China’s internment of Uighurs and other Muslims in the north-western Xinjiang province is a moral outrage. In the name of fighting terrorism the People’s Republic has imprisoned as many as 2m people, according to estimates from the US State Department. In a chilling example of the euphemisms behind which authoritarians can hide a policy of ethnic cleansing, the Chinese government describes the prison camps in which Uighurs are shaved, fed pork and forced to renounce their religion as “vocational training centres”.
Beijing calls its programme “deradicalisation” but it appears to be an attempt to eliminate an entire culture, fuelled by an exaggerated fear of Islamist terrorism. Mosques and cemeteries have been knocked down; minor displays of religious adherence are criminalised, from having a long beard or wearing a veil to closing a restaurant during Ramadan or praying “too much”. Even non-religious behaviours such as owning a passport or making “too many” phone calls outside the region can lead to the camps.
Those outside still live a life under surveillance. Cameras, loaded with facial recognition software, are everywhere and the Uighurs are forced to download the software that monitors them on to their phones. A region-wide biometric database has been constructed from mandatory DNA swabs, iris scans and blood tests.
As some human rights lawyers and activists have noted, the policies are so severe that they border on the UN definition of genocide, adopted to prevent a repeat of the mass murder of Jews by Nazi Germany. Outside investigations have suggested Uighurs are being forcibly sterilised and children are being separated from their communities. Leaked documents, revealed by the Financial Times, show that the most common reason for detention in the camps was a violation of family planning policies; the second most common reason was being a practising Muslim.
Ultimately this policy will fail by its own standards. There is little better way to radicalise the young men the Chinese Communist party fears than locking their parents and grandparents up in camps for their religion. The only way in which it can succeed is by eradicating an entire culture and brutalising those that remain. If China’s enemies wanted to design a policy to create generation upon generation of terrorists, this would be it.
Belatedly, western governments are waking up to the horrors. The recent signing into law of sanctions on communist party officials responsible for the policy by the US government was overdue. It follows US sanctions on a total of 48 Chinese companies implicated in human rights abuses connected with the Uighurs. Other western governments should, at a minimum, follow suit.

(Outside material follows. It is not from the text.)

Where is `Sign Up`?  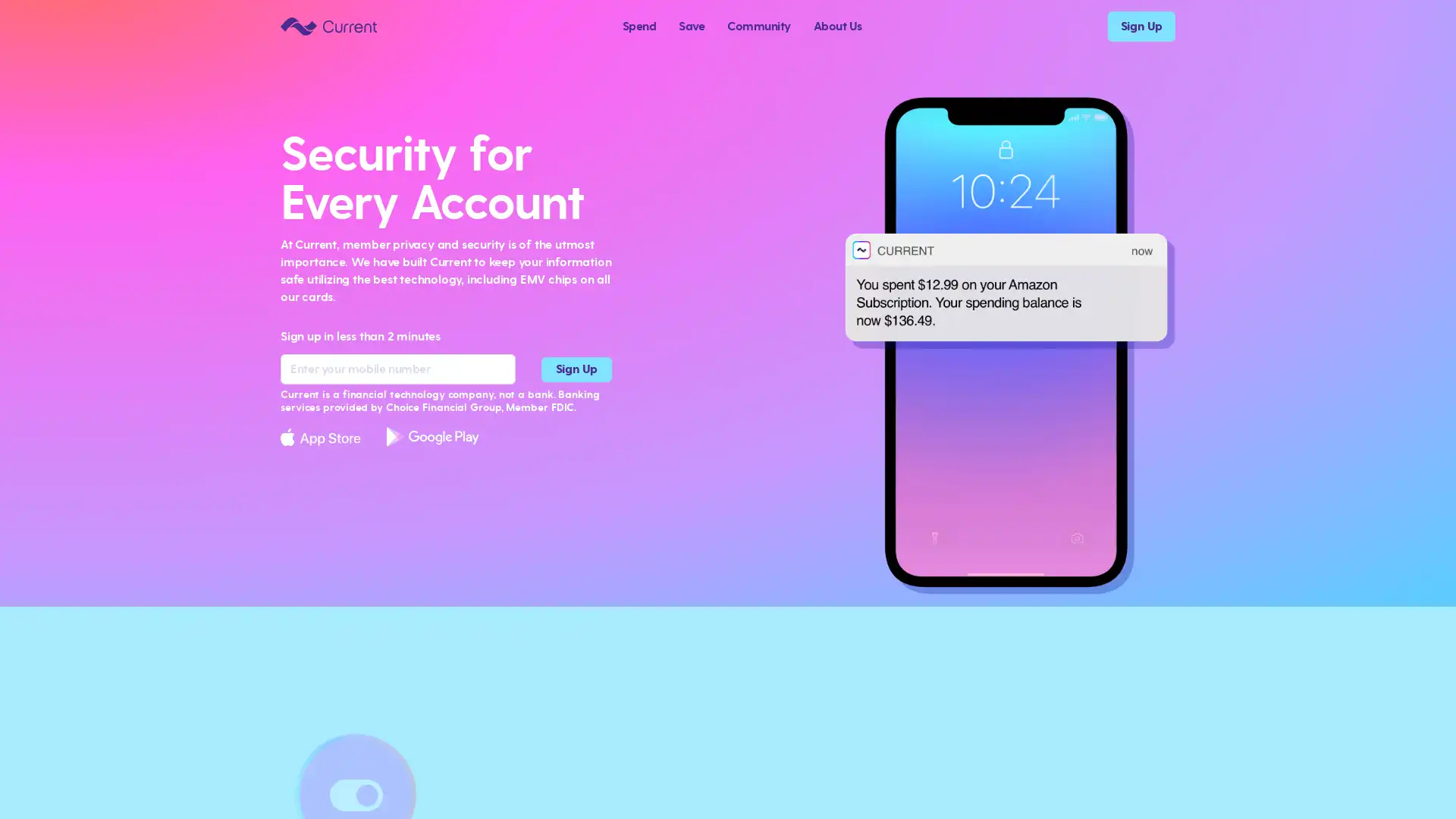 Sign Up is located at coordinates (1141, 26).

The UK is already moving in that direction. Following the adoption of a stricter policy towards Huawei and condemnation of the imposition of a draconian security law in its former colony of Hong Kong, Britain’s foreign secretary Dominic Raab accused China of “gross and egregious” human rights abuses. Muslim-majority countries such as Turkey, Pakistan and Saudi Arabia must speak out; the EU, too, has a duty to condemn what is going on.
The Financial Times has argued for realistic engagement with China. Whether on climate change, trade or global health, the country is too important to ignore. On many topics it will be a key plank in solving the common problems facing humanity. On the issue of Xinjiang, however, there can be no prevarication. For western governments to do otherwise would be to share in China’s moral shame.